- Your objective:
In the records that follow, locate every line with "each" and extract it.

(Stored data)
* * * * *
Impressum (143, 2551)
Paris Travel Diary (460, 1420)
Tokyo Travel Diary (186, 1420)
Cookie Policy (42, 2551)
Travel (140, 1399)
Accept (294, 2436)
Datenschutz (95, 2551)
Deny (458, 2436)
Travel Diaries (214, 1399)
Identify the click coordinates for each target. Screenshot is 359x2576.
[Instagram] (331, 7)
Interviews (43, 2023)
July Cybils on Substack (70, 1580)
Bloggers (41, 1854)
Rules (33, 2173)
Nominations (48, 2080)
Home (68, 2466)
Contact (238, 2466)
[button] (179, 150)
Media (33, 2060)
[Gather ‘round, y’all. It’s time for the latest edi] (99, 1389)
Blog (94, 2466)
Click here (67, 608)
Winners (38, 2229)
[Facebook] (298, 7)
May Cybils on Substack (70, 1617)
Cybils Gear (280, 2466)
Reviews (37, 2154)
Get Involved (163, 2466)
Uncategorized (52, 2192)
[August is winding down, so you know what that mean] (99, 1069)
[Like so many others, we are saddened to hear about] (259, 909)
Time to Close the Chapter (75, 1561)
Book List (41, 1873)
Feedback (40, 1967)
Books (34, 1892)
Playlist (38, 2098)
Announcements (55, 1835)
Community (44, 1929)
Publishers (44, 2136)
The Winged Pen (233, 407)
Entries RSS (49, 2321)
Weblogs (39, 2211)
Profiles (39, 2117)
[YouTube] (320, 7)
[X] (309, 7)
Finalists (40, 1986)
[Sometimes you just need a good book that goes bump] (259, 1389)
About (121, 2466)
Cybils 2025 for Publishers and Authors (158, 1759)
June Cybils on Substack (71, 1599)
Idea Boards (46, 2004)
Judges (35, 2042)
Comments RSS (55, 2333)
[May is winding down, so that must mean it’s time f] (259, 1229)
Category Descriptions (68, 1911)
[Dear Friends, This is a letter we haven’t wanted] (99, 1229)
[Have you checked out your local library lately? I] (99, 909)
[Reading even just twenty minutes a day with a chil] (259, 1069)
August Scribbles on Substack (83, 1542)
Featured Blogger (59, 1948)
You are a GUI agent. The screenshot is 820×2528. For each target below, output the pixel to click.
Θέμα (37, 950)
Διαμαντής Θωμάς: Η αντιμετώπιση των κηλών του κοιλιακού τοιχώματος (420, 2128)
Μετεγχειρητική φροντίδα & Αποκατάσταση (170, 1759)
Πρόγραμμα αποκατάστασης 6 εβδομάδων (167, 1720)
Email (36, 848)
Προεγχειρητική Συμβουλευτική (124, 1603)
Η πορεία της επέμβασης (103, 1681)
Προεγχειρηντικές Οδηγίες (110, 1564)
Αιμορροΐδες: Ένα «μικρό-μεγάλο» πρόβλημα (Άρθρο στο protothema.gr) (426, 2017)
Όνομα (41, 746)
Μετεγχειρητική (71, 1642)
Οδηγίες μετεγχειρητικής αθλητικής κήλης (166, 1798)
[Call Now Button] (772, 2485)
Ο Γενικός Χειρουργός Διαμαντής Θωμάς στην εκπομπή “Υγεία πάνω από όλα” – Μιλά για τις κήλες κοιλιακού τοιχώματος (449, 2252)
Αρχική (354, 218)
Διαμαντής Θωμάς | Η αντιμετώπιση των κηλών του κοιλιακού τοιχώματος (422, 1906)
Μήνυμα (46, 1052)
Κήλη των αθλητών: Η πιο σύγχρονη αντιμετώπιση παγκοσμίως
* * * * *
- Completed exercise:
Identify the click coordinates for each target. Screenshot is 359x2576.
You are a GUI agent. The screenshot is 820×2528. For each target below, output the pixel to click.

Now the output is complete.